◆ WHAT YOU ARE ASKED TO DO
Return the data below exactly, but only from the line containing "蒔絵ご朱印帳 (82, 744)" through the line containing "Купить (129, 555)", with both of those lines included.

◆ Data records
>>>
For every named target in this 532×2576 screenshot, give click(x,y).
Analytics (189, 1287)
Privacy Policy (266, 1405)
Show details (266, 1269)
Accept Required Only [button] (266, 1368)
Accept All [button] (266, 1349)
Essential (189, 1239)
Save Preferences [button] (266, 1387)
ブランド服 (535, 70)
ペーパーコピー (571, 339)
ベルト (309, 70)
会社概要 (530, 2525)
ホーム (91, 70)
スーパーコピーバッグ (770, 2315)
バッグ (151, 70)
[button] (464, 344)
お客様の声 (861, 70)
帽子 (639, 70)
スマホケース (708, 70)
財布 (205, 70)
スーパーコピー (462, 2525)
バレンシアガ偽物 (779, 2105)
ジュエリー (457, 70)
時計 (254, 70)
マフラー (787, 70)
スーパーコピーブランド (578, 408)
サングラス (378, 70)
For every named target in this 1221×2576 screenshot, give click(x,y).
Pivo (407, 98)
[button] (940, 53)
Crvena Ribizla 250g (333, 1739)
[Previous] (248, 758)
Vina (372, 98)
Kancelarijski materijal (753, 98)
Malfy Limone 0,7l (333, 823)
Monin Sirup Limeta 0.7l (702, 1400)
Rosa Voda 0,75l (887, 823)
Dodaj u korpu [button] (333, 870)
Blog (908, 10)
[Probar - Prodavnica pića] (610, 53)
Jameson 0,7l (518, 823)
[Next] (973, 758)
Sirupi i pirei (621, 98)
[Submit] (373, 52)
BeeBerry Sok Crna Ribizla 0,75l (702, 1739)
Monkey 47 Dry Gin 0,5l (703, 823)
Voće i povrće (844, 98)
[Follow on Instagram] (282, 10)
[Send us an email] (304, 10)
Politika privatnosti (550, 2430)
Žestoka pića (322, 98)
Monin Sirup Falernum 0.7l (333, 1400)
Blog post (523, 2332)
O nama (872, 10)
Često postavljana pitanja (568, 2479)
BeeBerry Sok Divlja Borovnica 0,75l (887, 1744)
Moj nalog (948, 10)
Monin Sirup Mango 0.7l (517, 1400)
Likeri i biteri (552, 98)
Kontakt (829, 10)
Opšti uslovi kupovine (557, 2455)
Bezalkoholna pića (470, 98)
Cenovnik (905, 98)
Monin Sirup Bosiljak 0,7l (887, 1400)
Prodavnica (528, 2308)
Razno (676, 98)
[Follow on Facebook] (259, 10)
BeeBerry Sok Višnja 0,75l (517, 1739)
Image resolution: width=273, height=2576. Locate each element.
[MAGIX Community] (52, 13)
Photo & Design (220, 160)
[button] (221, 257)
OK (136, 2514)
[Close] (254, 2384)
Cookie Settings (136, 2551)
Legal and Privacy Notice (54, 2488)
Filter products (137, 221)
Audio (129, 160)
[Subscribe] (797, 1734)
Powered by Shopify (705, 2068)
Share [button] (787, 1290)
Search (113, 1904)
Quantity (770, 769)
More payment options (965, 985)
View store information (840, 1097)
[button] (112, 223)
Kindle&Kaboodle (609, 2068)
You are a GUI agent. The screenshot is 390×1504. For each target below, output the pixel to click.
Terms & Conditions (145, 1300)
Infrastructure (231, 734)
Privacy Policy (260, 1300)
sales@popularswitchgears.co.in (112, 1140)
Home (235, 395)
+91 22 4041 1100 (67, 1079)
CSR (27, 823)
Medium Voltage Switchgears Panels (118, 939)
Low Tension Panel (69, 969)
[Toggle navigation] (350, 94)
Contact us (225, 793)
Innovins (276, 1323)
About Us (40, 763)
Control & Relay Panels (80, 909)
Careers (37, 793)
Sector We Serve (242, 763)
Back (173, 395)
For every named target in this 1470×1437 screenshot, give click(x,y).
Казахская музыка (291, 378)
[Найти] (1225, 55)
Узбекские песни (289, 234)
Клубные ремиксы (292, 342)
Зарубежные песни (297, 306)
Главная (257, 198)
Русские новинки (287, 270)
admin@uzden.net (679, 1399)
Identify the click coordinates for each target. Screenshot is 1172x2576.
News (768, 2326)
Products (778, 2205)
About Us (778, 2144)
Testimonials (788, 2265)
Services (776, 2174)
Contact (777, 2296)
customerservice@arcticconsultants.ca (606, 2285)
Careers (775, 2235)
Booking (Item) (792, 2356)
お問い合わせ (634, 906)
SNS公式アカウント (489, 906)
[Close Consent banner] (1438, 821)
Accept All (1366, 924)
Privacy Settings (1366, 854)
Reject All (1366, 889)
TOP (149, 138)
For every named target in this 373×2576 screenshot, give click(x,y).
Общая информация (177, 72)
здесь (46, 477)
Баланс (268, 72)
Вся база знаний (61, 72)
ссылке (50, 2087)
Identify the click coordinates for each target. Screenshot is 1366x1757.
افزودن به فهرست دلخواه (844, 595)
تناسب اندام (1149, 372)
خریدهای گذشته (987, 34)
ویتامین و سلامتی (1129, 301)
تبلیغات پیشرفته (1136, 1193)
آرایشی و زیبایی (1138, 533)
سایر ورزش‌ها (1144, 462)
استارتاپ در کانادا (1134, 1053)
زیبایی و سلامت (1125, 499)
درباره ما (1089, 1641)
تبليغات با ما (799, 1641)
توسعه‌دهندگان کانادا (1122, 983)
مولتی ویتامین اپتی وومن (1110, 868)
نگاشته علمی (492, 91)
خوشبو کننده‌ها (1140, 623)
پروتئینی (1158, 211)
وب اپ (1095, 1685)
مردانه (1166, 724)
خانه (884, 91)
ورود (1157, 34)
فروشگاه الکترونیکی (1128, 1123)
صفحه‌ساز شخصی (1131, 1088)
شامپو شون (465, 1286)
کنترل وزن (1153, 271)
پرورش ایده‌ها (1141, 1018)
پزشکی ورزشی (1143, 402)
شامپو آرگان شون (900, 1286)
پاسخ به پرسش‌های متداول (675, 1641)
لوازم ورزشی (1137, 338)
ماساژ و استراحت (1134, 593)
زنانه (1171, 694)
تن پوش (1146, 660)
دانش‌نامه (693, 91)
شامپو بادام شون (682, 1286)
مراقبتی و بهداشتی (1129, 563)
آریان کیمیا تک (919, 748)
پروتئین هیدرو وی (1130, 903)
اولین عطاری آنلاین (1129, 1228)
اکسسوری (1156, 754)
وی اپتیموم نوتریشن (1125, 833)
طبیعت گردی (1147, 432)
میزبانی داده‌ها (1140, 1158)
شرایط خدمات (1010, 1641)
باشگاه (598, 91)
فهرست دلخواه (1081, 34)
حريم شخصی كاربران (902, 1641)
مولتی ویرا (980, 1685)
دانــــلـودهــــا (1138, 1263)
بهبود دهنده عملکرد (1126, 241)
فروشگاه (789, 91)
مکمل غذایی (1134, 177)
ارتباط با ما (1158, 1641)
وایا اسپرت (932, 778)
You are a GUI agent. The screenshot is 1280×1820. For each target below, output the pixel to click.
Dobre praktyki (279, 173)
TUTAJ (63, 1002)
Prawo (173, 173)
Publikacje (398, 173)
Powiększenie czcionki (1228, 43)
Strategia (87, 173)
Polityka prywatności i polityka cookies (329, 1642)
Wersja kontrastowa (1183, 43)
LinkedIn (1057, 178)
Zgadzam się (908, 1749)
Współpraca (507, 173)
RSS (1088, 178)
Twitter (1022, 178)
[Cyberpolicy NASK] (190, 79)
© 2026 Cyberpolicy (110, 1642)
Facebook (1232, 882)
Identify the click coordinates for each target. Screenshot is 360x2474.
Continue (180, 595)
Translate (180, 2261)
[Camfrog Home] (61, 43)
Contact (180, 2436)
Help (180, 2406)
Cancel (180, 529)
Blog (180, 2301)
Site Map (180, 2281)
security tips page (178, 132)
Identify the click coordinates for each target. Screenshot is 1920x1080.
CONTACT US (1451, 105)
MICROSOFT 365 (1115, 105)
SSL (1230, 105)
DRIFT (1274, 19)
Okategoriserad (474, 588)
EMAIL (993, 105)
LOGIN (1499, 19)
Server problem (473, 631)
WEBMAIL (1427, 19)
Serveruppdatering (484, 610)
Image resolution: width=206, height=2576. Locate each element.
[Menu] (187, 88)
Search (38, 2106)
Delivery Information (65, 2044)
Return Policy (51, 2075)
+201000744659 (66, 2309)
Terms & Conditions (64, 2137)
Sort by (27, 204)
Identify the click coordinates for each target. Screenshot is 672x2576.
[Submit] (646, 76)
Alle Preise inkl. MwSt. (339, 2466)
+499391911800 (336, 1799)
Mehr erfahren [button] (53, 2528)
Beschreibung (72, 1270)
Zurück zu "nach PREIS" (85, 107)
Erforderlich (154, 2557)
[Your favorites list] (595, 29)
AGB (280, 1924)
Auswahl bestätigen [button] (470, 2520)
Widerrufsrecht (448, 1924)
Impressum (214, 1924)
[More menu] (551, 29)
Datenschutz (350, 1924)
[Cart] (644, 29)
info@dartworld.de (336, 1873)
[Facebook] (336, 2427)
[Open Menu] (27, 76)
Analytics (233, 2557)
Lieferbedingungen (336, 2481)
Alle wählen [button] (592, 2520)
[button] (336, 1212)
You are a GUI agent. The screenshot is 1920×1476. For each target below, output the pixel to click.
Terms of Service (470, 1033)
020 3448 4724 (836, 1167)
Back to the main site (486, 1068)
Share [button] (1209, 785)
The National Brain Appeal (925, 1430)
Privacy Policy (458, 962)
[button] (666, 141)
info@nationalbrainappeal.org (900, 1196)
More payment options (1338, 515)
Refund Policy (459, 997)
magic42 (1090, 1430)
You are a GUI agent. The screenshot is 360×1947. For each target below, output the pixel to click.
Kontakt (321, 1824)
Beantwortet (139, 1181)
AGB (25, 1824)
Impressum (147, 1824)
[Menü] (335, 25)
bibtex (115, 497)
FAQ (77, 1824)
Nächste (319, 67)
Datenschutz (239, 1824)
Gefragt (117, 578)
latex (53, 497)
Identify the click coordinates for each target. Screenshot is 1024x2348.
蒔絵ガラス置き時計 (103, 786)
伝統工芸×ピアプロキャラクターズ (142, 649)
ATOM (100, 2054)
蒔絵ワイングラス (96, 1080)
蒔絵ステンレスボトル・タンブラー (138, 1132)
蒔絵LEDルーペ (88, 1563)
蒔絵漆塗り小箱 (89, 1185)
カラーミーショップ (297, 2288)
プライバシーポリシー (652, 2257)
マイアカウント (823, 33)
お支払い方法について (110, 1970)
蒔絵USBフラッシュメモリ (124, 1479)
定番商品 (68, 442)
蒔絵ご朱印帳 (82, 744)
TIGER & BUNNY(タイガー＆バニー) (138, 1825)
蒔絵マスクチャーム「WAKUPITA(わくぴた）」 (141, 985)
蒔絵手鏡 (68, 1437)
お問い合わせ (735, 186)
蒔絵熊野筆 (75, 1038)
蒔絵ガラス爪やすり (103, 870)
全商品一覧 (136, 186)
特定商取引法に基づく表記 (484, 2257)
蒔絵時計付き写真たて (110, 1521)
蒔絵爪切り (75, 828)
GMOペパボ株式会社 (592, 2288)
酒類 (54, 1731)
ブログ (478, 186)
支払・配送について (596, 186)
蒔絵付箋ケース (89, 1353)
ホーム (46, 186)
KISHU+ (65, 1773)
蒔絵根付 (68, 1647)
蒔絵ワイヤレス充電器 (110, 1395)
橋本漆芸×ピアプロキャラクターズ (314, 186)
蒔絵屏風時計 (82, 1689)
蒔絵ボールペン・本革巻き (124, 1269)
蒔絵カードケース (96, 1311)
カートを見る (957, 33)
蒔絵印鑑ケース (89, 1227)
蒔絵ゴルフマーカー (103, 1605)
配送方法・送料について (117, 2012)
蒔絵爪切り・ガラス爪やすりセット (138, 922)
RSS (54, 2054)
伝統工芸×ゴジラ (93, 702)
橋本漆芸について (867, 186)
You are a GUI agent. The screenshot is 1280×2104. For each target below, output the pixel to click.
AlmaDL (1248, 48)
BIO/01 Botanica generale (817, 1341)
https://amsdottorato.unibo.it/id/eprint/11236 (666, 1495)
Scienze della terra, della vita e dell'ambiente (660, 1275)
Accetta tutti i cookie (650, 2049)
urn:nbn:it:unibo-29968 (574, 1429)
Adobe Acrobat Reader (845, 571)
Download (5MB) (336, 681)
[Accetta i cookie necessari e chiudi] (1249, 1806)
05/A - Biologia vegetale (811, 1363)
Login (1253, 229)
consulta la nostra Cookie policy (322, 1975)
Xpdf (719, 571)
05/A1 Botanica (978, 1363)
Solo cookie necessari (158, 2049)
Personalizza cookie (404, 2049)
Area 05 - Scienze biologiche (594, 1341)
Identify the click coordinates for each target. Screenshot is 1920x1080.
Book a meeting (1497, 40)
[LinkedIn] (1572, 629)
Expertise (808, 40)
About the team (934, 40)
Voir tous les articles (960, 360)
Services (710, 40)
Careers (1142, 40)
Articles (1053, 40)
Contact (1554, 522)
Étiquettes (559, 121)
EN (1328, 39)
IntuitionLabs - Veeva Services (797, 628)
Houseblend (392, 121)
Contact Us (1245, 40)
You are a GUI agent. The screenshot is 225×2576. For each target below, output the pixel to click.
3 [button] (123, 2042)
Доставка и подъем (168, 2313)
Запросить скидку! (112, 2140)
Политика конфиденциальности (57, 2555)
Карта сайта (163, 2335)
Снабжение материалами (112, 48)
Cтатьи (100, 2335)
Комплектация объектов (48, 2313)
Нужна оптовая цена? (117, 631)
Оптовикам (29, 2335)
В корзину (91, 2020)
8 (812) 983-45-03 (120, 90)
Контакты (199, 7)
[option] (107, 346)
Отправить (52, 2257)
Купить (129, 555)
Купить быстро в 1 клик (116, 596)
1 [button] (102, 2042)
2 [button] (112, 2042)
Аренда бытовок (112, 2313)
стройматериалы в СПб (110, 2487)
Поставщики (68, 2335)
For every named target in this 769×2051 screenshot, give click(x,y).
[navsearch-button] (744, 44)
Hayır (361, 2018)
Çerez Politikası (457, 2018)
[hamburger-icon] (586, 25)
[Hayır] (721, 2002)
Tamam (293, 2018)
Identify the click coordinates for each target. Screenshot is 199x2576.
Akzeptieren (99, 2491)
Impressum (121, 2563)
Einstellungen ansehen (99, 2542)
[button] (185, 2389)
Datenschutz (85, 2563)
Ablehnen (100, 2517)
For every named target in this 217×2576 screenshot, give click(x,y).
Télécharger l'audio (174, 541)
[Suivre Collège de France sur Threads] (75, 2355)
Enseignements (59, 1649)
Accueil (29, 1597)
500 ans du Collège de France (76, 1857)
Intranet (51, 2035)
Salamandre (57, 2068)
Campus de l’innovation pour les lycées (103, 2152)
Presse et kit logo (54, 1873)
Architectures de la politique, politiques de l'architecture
<<<
◆ RESPONSE TO THIS EXERCISE
蒔絵ご朱印帳 (82, 744)
TIGER & BUNNY(タイガー＆バニー) (138, 1825)
蒔絵マスクチャーム「WAKUPITA(わくぴた）」 (141, 985)
蒔絵手鏡 (68, 1437)
お問い合わせ (735, 186)
蒔絵熊野筆 (75, 1038)
蒔絵ガラス爪やすり (103, 870)
全商品一覧 (136, 186)
特定商取引法に基づく表記 (484, 2257)
蒔絵時計付き写真たて (110, 1521)
蒔絵爪切り (75, 828)
GMOペパボ株式会社 (592, 2288)
酒類 (54, 1731)
ブログ (478, 186)
支払・配送について (596, 186)
蒔絵付箋ケース (89, 1353)
ホーム (46, 186)
KISHU+ (65, 1773)
蒔絵根付 (68, 1647)
蒔絵ワイヤレス充電器 (110, 1395)
橋本漆芸×ピアプロキャラクターズ (314, 186)
蒔絵屏風時計 (82, 1689)
蒔絵ボールペン・本革巻き (124, 1269)
蒔絵カードケース (96, 1311)
カートを見る (957, 33)
蒔絵印鑑ケース (89, 1227)
蒔絵ゴルフマーカー (103, 1605)
配送方法・送料について (117, 2012)
蒔絵爪切り・ガラス爪やすりセット (138, 922)
RSS (54, 2054)
伝統工芸×ゴジラ (93, 702)
橋本漆芸について (867, 186)
You are a GUI agent. The screenshot is 1280×2104. For each target below, output the pixel to click.
AlmaDL (1248, 48)
BIO/01 Botanica generale (817, 1341)
https://amsdottorato.unibo.it/id/eprint/11236 (666, 1495)
Scienze della terra, della vita e dell'ambiente (660, 1275)
Accetta tutti i cookie (650, 2049)
urn:nbn:it:unibo-29968 (574, 1429)
Adobe Acrobat Reader (845, 571)
Download (5MB) (336, 681)
[Accetta i cookie necessari e chiudi] (1249, 1806)
05/A - Biologia vegetale (811, 1363)
Login (1253, 229)
consulta la nostra Cookie policy (322, 1975)
Xpdf (719, 571)
05/A1 Botanica (978, 1363)
Solo cookie necessari (158, 2049)
Personalizza cookie (404, 2049)
Area 05 - Scienze biologiche (594, 1341)
Identify the click coordinates for each target. Screenshot is 1920x1080.
Book a meeting (1497, 40)
[LinkedIn] (1572, 629)
Expertise (808, 40)
About the team (934, 40)
Voir tous les articles (960, 360)
Services (710, 40)
Careers (1142, 40)
Articles (1053, 40)
Contact (1554, 522)
Étiquettes (559, 121)
EN (1328, 39)
IntuitionLabs - Veeva Services (797, 628)
Houseblend (392, 121)
Contact Us (1245, 40)
You are a GUI agent. The screenshot is 225×2576. For each target below, output the pixel to click.
3 [button] (123, 2042)
Доставка и подъем (168, 2313)
Запросить скидку! (112, 2140)
Политика конфиденциальности (57, 2555)
Карта сайта (163, 2335)
Снабжение материалами (112, 48)
Cтатьи (100, 2335)
Комплектация объектов (48, 2313)
Нужна оптовая цена? (117, 631)
Оптовикам (29, 2335)
В корзину (91, 2020)
8 (812) 983-45-03 (120, 90)
Контакты (199, 7)
[option] (107, 346)
Отправить (52, 2257)
Купить (129, 555)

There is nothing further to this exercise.